Ciriaco cited that these salary loans and advance pensions were offered to SSS members following the onslaught of typhoons Labuyo and Santi, super typhoon Yolanda, southwest monsoon (habagat), tropical storm Maring, the Bohol earthquake, and the Zamboanga City siege, which all occurred in 2013.

“We opened five separate calamity relief packages last year, consisting of early salary loan renewals, preferential terms for new salary loans, easier house repair loan terms, and advanced release of pensions,” Ciriaco recalled.

She added that as of March 2014 or before the availment of the members of its SSS calamity relief package period under Salary Loan Early Renewal Program (SLERP) that ended on April 30, the SSS had already granted more than P1.2-billion in salary loans and released P225-million worth of advanced pensions,” she pointed out.

She cited that for the first component of the SSS calamity relief package which is SLERP, the SSS had eased-down terms for new Salary Loans which registered a total of 67,023 borrowers, which translated to total loan releases of about P1.24 billion.

She added that out of that amount, the SSS had granted loans of P477 million to 22,013 borrowers affected by Labuyo/habagat/Maring; P67 million to 5,030 borrowers from strife-stricken areas in Zamboanga; P8 million to 378 borrowers affected by Santi, P277 million to 15,320 borrowers hit by the Bohol earthquake; and P408 million to 24,282 borrowers devastated by Yolanda.

The SLERP allowed affected members to renew their existing salary loans earlier than the prescribed date under regular SSS loan guidelines.

Under this program the existing sanctions imposed on borrowers in affected areas who had earlier availed themselves of the SSS Loan Penalty Condonation Program were also lifted.

In addition to the said relief package, the new loan borrowers had benefited from the waived one-percent service fee.

Ciriaco stressed also for SSS calamity relief package, the focus was based also on the needs and situations of SSS pensioners.

“Pensioners in Yolanda-stricken areas were offered six (6) month’s worth of pensions instead of the usual three (3) months only due to the extent of destruction they had suffered,” she explained

She cited that the rest of SS calamity packages that were offered to other members of SSS from other calamities were usually advanced release of three (3) months’ worth of pensions for retirement, disability and death survivorship pensioners.

These enable a total of 13,746 affected pensioners to received their pensions in advance, which amounted to about P225 million total releases and about 90 percent of the total amount or P204 million were Yolanda pensioners .

“We fully understand that the impact on the lives of our members after all these calamities was particularly severe.
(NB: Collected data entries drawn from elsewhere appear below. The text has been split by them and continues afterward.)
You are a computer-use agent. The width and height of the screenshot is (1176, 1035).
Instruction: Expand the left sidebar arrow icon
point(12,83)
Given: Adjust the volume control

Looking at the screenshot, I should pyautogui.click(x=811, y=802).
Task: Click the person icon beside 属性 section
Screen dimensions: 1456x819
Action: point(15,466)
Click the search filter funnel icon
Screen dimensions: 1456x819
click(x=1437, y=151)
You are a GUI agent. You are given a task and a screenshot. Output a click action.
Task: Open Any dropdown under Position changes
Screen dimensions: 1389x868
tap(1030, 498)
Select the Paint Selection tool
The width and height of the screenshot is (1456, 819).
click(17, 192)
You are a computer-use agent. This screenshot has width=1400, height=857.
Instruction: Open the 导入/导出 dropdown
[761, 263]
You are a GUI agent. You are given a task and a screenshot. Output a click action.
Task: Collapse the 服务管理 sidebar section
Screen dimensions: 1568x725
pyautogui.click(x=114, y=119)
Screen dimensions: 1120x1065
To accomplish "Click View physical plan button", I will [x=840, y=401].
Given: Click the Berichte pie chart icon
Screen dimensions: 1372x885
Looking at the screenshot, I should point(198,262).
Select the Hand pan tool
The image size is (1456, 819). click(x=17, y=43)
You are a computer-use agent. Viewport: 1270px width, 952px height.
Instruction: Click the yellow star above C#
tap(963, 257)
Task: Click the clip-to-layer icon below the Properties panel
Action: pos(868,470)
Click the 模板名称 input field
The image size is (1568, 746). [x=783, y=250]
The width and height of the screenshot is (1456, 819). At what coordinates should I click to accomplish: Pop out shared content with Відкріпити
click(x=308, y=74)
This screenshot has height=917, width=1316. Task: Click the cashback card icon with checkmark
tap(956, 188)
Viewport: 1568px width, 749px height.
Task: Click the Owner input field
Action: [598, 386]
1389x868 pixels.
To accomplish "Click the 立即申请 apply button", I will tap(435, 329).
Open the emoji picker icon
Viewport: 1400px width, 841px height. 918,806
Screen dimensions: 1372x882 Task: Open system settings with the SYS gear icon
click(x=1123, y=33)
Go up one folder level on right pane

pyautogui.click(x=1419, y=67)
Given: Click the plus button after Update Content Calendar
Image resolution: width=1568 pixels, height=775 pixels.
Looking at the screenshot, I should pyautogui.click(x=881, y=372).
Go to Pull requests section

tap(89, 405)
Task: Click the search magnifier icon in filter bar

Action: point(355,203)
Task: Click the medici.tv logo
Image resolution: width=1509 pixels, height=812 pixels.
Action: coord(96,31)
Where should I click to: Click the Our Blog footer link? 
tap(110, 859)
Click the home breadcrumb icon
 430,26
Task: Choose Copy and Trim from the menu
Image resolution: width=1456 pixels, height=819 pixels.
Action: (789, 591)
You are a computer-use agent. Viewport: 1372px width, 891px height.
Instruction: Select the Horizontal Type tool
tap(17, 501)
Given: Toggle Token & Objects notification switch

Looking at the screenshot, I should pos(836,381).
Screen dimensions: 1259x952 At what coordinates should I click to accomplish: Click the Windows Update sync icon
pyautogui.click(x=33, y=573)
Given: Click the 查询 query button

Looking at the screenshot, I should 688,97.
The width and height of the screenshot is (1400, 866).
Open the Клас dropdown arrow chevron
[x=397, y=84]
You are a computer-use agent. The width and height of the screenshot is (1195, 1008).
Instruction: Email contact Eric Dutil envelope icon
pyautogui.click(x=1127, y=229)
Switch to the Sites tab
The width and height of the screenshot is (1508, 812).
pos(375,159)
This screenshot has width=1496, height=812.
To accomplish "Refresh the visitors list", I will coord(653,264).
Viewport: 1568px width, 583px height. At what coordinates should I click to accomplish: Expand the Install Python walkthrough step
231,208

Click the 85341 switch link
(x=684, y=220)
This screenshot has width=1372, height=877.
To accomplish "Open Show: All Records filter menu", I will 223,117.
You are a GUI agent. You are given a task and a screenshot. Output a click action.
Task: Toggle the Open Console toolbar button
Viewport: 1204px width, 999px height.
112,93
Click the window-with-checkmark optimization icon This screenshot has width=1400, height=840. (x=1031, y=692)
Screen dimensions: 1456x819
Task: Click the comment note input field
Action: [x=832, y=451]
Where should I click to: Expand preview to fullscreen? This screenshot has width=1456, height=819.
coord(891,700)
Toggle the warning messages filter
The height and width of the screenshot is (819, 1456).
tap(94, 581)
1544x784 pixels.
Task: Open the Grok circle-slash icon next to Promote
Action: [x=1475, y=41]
Many of them were displaced, lost their jobs or means of livelihood, or suffered deaths in their families. We sincerely hope that the assistance we made available helped them get back on their feet,” Ciriaco said.

As a part of its corporate social responsibility program, the state-owned pension fund also donated a total of P500,000 to the Philippine Red Cross (PRC) for the victims of the Zamboanga siege and super typhoon Yolanda, as well as P2.52 million to Gawad Kalinga in support of its rehabilitation projects for families affected by Yolanda.

These amounts were sourced through the corporate SSS Calamity Fund, as well as by the voluntary donations of SSS employees and management.